In spite of the state-of-the-art methodology employed in the present study, reconstruction errors were still high in many cases. The average absolute errors in the reconstruction process were 16% and 13% for the changes in helmet translational and rotational velocity, respectively (14% overall). Unfortunately, the problems of dummy biofidelity and sensitivity to initial conditions are fundamental and unlikely to be amenable to significant improvement, barring significant technological advances. The reconstruction test errors were compounded by the video analysis errors, which were estimated to be about 9% and 17% in terms of average absolute errors in the changes in helmet translational and rotational velocity, respectively.2 Furthermore, even if a reconstruction matched the helmet motion precisely, the movement of the head within the helmet may differ between a dummy and human. This error is unknown, but it may be substantial given the high degree of movement that can occur between the helmet and the head in a football impact.14 Furthermore, the helmet may be more tightly coupled to the head of some players than others depending on differences in skull shape and hair style. In the current study, there was also evidence that the constraining forces of the dummy necks altered both the head and helmet motion in ways that reduced the differences between concussed and uninjured players.

Another important and often unrecognized limitation of the laboratory reconstruction method relates to experimental design. Conducting physical tests in a laboratory is time-consuming and labor-intensive. Because injuries are rare events, even in contact sports, an unbiased cohort study design is not feasible in laboratory reconstruction studies. Researchers try to maximize their limited resources by selecting injurious impacts for analysis either exclusively or at a disproportionately high rate.5,6,23,25,26 The resulting data structures reflect either a case series or case-control study design. A significant drawback of the reconstruction method is that selection bias generally makes it impossible to draw inferences about absolute concussion risk from case-control data.4 Although many researchers have attempted to determine absolute concussion risk as a function of head acceleration or some other biomechanical parameter using reconstruction data,3,15,16,18,19,21,24,25,31,33 the results of those particular analyses should be discounted.

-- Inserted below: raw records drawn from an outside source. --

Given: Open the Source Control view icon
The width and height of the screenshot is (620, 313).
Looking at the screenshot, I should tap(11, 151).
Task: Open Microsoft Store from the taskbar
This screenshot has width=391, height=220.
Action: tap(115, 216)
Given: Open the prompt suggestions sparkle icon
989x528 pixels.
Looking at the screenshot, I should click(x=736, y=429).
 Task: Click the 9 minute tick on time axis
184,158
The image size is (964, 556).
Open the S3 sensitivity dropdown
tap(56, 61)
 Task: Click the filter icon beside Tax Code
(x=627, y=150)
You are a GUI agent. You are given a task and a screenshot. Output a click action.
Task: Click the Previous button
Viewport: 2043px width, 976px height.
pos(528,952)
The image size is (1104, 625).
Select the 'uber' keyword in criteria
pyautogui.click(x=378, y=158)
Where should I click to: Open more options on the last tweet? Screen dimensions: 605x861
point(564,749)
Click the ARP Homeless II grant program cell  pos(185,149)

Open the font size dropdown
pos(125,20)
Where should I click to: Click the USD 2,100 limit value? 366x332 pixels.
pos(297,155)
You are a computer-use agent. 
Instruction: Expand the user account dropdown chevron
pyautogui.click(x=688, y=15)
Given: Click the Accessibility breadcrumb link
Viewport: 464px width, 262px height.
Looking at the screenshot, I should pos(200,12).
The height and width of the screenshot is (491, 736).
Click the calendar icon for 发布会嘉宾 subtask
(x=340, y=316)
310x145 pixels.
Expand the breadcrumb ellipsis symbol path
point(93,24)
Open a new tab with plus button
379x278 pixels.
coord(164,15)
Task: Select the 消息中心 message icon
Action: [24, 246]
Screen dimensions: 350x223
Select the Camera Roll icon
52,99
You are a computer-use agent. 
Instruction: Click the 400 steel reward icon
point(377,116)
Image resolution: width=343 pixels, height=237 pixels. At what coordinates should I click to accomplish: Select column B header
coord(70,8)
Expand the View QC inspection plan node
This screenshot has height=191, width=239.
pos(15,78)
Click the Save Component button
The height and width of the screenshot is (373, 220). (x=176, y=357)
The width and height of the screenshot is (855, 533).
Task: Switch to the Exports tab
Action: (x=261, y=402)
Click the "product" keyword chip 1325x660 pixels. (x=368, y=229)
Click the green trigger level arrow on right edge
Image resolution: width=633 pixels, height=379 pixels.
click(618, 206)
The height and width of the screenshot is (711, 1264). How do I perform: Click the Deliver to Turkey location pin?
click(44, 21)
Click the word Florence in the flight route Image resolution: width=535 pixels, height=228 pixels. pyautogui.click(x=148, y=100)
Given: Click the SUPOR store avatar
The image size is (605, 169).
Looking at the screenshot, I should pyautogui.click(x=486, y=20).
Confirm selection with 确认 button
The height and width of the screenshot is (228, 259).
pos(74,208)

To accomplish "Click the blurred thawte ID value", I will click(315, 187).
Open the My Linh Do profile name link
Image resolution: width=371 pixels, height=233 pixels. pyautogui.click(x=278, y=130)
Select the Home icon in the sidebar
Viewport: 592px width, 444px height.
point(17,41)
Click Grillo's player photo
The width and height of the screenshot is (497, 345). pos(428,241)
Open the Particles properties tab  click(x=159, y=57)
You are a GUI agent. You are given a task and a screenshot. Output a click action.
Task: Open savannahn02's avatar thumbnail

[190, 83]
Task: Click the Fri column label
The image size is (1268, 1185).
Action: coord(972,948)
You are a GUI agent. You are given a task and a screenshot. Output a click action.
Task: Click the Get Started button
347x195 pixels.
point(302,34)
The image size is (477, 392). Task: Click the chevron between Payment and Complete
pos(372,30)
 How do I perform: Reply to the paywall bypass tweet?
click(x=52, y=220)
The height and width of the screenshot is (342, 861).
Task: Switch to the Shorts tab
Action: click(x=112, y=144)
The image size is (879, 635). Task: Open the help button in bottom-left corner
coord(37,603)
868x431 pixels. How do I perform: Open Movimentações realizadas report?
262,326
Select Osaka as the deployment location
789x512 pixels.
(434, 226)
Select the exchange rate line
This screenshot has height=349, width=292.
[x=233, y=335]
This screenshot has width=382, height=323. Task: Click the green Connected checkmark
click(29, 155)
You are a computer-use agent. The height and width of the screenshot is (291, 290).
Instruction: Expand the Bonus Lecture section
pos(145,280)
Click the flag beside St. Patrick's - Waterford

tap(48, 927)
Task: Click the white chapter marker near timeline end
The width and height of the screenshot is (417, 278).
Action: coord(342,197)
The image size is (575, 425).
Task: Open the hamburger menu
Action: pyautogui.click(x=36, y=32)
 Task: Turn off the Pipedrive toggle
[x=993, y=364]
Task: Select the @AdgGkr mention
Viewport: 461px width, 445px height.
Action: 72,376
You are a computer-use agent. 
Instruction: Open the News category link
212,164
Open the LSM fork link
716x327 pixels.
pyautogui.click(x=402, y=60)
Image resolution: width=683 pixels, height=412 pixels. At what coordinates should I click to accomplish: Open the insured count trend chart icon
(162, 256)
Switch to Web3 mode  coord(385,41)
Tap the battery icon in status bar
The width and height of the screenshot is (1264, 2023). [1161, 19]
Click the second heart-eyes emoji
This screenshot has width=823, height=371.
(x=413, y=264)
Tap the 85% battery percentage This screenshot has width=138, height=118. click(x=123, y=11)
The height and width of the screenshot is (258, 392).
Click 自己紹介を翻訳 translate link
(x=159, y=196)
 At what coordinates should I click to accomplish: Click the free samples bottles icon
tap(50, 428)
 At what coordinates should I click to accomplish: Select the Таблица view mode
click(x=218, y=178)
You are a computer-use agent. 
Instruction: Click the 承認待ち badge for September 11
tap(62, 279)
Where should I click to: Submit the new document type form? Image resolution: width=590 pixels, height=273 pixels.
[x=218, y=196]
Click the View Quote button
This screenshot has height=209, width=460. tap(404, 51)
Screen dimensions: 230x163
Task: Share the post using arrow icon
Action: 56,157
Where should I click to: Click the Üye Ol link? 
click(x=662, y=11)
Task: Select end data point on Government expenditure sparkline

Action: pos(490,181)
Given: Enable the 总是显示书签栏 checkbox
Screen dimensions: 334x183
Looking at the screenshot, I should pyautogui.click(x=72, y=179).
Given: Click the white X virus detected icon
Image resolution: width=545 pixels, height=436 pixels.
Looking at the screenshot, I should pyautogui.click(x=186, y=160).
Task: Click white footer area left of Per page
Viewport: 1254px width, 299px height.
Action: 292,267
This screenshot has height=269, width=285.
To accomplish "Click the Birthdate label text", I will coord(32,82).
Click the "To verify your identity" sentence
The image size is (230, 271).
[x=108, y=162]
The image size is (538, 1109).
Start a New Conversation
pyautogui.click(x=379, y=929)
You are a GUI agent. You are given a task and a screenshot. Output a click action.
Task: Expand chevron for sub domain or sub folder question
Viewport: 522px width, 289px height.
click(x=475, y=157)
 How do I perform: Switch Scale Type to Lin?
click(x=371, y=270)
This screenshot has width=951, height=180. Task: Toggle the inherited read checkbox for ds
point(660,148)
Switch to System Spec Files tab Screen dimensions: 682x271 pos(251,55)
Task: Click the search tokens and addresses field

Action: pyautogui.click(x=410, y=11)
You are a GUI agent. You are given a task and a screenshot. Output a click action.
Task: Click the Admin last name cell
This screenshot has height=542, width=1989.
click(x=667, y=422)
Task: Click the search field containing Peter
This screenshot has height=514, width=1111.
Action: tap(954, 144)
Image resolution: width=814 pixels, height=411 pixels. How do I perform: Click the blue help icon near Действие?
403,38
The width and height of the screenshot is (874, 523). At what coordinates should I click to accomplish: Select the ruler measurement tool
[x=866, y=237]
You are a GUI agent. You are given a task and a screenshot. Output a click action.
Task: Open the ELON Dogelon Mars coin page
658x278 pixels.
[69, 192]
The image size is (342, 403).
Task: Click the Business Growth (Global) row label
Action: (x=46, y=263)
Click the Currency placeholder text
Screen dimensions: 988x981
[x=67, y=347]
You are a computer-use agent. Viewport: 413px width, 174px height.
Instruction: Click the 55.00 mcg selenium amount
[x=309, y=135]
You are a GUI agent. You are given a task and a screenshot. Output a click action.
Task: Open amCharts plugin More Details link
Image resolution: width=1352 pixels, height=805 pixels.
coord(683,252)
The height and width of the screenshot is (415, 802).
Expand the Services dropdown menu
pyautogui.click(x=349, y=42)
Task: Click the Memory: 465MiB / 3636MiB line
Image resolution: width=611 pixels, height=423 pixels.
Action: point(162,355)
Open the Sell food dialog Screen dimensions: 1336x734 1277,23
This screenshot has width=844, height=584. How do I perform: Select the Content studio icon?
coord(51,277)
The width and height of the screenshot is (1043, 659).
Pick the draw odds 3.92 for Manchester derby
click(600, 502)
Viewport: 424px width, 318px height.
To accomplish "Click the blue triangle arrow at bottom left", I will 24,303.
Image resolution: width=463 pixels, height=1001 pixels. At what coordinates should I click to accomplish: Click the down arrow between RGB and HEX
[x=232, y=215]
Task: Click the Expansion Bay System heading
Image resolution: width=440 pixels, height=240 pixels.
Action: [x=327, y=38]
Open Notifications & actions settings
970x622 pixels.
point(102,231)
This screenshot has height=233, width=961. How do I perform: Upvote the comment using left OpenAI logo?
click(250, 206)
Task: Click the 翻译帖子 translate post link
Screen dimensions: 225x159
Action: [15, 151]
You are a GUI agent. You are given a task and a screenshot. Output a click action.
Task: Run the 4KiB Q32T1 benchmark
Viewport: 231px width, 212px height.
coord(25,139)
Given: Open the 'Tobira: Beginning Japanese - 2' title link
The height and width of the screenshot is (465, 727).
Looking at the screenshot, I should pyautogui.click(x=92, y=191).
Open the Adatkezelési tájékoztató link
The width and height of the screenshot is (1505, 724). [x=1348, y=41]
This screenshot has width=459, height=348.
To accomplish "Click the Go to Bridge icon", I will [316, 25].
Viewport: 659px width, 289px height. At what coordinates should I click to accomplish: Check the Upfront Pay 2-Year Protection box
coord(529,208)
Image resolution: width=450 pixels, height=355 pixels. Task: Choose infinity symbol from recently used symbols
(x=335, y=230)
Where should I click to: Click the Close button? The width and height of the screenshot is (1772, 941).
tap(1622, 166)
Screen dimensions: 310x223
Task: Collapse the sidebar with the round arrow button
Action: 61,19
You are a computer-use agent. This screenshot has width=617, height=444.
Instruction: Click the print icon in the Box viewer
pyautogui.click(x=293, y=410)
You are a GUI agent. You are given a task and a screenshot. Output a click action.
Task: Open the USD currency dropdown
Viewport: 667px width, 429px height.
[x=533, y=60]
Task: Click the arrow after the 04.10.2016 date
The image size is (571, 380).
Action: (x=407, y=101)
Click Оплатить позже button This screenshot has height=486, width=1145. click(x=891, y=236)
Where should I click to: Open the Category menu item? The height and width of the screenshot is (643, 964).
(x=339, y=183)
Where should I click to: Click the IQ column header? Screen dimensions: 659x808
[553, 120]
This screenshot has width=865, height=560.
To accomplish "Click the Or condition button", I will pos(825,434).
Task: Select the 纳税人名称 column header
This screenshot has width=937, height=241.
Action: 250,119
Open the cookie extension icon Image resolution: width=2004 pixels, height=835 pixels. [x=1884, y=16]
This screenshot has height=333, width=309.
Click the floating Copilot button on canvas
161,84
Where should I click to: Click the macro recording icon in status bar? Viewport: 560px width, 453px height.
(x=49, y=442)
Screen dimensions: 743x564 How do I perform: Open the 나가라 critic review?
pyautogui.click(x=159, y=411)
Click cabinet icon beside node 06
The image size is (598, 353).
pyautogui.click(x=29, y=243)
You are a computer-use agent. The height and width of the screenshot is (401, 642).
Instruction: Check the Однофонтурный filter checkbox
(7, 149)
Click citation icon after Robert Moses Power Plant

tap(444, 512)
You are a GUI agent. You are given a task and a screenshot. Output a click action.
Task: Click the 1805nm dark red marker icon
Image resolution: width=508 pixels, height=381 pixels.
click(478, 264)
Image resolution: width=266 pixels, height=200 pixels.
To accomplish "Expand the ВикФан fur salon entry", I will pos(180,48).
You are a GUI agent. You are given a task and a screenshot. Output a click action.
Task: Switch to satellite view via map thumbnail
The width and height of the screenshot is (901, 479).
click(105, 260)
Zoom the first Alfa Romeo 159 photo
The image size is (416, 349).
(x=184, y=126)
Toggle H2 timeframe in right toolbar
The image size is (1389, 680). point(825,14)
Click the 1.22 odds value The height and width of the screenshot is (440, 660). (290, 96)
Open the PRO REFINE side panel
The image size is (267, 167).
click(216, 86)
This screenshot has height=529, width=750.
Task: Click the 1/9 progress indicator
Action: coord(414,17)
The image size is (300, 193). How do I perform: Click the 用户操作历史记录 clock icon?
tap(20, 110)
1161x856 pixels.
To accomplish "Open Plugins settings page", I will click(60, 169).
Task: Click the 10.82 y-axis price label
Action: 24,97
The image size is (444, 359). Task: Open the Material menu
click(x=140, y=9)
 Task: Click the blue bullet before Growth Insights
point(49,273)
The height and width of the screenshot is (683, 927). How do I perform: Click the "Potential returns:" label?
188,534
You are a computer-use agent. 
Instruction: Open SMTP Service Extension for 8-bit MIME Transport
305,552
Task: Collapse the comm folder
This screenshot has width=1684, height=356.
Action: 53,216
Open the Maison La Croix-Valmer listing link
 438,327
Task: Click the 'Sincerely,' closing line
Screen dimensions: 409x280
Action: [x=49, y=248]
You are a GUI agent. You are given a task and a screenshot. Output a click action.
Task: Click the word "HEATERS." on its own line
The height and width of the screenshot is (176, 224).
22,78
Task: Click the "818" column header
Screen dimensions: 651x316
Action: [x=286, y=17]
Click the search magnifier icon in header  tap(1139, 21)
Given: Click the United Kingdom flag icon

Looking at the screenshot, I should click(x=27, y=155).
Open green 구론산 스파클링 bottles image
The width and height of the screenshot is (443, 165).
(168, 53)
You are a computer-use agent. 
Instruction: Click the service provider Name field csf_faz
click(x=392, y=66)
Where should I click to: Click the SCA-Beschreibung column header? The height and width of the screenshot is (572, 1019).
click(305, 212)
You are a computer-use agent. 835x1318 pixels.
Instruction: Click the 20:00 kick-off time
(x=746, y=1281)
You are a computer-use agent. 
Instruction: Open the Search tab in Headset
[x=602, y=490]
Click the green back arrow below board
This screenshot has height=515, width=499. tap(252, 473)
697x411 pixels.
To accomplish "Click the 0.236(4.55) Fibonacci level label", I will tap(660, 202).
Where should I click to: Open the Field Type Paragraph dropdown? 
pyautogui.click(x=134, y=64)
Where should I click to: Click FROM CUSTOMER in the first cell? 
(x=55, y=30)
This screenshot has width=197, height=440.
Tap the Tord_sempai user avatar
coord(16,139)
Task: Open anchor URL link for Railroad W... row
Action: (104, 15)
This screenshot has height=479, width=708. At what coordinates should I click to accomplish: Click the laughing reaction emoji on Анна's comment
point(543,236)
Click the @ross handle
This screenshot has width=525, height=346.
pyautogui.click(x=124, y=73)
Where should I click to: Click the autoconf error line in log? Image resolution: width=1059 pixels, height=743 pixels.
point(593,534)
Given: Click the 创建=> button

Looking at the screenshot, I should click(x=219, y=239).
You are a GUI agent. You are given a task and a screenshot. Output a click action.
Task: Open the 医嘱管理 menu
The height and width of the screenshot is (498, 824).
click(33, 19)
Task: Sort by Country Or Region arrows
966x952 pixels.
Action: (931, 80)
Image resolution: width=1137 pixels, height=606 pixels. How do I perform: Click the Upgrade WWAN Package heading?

In summary, the current study utilized a primarily case-control study design with enhanced video analysis and laboratory reconstruction methods to generate data that will help elucidate which biomechanical parameters best distinguish concussed players from uninjured players in equivalent-force helmet impacts. The accuracy, repeatability, and sensitivity of the reconstruction results were quantitatively evaluated. Through judicious case selection, model-based image matching, and iterative laboratory testing with limbless helmeted dummies, we were able to reconstruct the pre- and post-impact helmet motion of both players with good repeatability and an average absolute error in the helmet velocity changes of 14%. To place this error in context, the effect of concussion on average helmet velocity change (determined from video analysis of game footage) was 36%. The finding that the reconstruction process introduced average absolute errors that were over one third as high as the effect size of concussion is concerning, especially since the reconstruction errors are compounded by video analysis errors. It is likely that other, less rigorous reconstruction methods introduce errors that are considerably higher. There are many technical difficulties in matching the response of a crash test dummy to a football player. Crash tests dummies suitable for reconstructing concussive sports impacts have effectively one size (50th percentile male) and posture, although the addition of a ball joint to the base of the neck in this study expanded the range of possible neck positions. Football players, on the other hand, have a wide range of body sizes, head shapes, and hair styles, as well as widely varying neck postures, limb positions, and muscle forces acting at the time of impact. Given the inherent limitations and relatively high errors associated with laboratory reconstruction methods, wearable sensors and other complementary methods for studying sports concussion biomechanics should also be pursued.